**Explore the material**
1. In the passage on donor-funded diagnostic tests, why do donors face a dilemma when choosing products that lack regulatory approval? Answer in one to three sentences.
2. According to the passage on donor-funded diagnostic tests, tests for which diseases does WHO examine through prequalification?
3. Carry on the passage on donor-funded diagnostic tests, starting after its final sentence.

**Reading passage**
● ● ● ● ● ● ●

Low income countries receive donor support for the procurement of IVD for priority diseases such as HIV/AIDS, malaria and TB. Donors face a dilemma when selecting products that do not have regulatory approval as they do not have independent guidance on their safety or the quality of manufacture. Mechanisms to assist donor agencies include advice from agencies such as the US Centers for Disease Control and Prevention. WHO has a program to examine the quality and safety of tests for HIV and malaria in a process called prequalification. Advice to manufacturers regarding the process and a list of successfully prequalified IVD is available on their website [39]. WHO does not have a legal mandate to regulate medical products but prequalification is a helpful guide where recommendations from NRA are not yet available. TB tests have not so far been included in the prequalification program. The WHO TB Strategic and Technical Advisory Group (STAG TB) have endorsed some technologies following review of data on their performance published in the scientific press and provided by test developers. They have adopted the GRADE system of evaluating evidence where the strength of recommendations may be moderated dependent on the quality of the evidence that is available for review [40,41]. However, systematic review of product safety and quality of manufacture is not undertaken.

● ● ● ● ● ● ●

**Information**
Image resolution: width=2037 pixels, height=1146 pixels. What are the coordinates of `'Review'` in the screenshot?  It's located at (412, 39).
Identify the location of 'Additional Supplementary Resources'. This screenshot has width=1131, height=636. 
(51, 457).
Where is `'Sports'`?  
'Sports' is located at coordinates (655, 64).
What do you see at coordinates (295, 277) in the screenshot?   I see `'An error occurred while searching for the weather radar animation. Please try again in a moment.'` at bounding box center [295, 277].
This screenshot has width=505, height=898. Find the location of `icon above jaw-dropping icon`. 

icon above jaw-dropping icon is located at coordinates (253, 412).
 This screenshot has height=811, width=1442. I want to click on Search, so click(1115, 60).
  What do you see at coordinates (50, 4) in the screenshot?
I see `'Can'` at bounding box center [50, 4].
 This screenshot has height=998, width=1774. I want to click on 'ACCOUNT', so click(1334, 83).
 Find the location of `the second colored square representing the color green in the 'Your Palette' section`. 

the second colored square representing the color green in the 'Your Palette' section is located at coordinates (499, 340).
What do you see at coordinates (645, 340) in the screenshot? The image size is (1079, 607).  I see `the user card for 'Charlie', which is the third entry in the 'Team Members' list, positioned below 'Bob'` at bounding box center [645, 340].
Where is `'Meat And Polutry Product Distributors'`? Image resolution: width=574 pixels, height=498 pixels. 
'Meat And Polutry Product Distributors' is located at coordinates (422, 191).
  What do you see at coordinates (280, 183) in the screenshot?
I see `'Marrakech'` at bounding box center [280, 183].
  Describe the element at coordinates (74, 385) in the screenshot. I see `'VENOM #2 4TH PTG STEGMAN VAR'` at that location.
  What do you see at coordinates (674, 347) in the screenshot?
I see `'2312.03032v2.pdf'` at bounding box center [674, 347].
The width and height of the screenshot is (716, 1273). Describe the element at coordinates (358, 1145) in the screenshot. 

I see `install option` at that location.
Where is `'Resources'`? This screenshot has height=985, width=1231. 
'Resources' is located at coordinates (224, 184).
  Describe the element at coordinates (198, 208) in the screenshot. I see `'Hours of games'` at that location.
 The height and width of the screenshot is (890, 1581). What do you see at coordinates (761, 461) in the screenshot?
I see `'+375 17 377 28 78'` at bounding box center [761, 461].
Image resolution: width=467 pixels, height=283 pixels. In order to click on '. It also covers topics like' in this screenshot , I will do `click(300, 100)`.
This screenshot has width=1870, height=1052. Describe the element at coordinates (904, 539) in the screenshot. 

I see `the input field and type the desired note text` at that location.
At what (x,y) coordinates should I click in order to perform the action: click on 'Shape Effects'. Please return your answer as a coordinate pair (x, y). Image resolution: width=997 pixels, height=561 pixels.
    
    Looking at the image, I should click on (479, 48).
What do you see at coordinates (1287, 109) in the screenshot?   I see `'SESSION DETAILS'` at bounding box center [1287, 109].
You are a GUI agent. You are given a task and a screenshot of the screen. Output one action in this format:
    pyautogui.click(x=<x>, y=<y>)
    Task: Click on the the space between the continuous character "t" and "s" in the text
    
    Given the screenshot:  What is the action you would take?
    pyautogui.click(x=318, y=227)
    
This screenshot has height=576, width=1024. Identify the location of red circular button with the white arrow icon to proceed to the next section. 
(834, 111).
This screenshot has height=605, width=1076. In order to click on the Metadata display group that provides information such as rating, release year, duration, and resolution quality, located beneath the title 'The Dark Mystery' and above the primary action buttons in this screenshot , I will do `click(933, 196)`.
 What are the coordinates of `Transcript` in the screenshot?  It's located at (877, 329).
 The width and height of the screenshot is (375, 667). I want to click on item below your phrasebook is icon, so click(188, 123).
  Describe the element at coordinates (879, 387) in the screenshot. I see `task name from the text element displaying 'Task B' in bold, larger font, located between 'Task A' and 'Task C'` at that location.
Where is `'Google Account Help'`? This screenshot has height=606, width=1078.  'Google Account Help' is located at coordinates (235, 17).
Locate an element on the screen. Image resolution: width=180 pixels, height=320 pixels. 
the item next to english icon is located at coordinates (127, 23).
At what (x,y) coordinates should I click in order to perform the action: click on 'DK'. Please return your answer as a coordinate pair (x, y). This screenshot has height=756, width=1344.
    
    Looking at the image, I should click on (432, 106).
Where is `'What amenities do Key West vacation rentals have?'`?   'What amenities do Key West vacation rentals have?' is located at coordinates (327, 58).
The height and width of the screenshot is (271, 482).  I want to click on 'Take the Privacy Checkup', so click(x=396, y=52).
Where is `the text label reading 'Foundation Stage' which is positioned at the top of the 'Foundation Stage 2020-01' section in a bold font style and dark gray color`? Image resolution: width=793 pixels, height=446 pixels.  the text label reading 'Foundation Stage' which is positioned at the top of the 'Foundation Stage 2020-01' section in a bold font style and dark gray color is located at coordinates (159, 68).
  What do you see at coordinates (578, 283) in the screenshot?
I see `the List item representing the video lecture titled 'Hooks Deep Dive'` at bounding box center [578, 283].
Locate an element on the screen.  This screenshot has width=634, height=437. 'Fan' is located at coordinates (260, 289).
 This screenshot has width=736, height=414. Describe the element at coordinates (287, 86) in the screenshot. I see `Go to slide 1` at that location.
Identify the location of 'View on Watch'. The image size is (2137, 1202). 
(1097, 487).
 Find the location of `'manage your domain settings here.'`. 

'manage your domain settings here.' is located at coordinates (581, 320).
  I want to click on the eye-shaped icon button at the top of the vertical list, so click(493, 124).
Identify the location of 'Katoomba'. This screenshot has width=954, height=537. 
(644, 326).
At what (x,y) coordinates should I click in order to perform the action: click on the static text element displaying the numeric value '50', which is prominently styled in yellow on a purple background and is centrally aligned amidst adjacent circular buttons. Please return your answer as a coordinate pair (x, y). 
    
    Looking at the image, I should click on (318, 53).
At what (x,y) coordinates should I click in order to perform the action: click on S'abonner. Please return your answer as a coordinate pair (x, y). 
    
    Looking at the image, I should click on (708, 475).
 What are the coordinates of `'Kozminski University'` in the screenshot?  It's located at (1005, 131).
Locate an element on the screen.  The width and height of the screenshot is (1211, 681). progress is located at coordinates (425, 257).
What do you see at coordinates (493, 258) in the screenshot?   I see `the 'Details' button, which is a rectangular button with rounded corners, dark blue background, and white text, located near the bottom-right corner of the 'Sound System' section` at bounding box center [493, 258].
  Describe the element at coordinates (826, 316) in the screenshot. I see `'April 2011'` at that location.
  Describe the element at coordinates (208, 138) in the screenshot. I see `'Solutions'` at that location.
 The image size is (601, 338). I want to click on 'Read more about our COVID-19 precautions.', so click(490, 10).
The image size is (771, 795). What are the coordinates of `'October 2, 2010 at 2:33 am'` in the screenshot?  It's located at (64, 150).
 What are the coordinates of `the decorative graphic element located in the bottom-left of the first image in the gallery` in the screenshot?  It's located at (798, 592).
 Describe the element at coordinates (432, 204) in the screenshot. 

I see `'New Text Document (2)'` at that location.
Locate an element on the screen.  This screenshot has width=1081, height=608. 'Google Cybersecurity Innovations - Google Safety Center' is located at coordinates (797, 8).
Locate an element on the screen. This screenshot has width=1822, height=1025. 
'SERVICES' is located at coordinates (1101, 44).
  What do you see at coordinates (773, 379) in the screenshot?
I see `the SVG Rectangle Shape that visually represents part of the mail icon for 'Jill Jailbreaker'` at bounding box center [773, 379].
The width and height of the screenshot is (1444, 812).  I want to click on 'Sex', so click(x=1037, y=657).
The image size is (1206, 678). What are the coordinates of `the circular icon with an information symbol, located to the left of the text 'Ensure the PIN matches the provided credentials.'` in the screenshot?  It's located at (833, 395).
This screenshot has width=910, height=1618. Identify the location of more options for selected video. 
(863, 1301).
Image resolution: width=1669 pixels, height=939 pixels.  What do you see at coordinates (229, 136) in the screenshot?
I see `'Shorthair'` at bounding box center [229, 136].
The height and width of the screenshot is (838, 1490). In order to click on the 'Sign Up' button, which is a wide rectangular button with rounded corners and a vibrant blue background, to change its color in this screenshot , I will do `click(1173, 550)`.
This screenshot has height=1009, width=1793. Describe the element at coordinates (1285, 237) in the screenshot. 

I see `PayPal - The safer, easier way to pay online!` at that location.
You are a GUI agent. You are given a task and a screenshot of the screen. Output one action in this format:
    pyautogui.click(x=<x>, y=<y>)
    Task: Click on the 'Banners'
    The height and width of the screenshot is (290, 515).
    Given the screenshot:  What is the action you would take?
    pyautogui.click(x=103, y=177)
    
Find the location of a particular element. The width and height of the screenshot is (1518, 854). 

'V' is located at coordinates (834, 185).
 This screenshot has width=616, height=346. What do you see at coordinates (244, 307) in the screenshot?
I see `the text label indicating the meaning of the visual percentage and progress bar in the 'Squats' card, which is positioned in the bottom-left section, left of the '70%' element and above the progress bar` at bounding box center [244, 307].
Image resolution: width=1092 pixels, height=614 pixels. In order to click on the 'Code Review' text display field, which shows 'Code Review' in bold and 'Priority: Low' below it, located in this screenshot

● ● ● ● ● ● ●

**Answers below**
1. Donors face a dilemma because products without regulatory approval come with no independent guidance on their safety or on the quality of their manufacture.

2. HIV and malaria.

3.
6. Conclusions

Control of infectious disease in developing countries is hindered by the suboptimal provision of diagnostic services and action is needed to remedy the situation. Encouragement is needed to promote innovation to address the needs of populations that are blighted by diseases such as HIV/AIDS and TB. Laboratories are often inaccessible, poorly resourced and lacking basic amenities and new tests are needed that can be used outside of the laboratory offering improved access to diagnosis, particularly for persons living in remote or rural areas. Recent advances in technologies for sample manipulation and detection offer new possibilities to develop easy to use, rapid tests. Such tests should be robust and capable of withstanding the temperatures and dust levels found in tropical climates. They also have to be affordable. Despite the considerable hurdles facing test developers and manufacturers, new devices continue to be developed; however, many promising technologies fall by the wayside and do not enter the market. Efforts to streamline regulatory processes should be encouraged to reduce unnecessary costs and accelerate premarket approval of devices found safe and beneficial the population.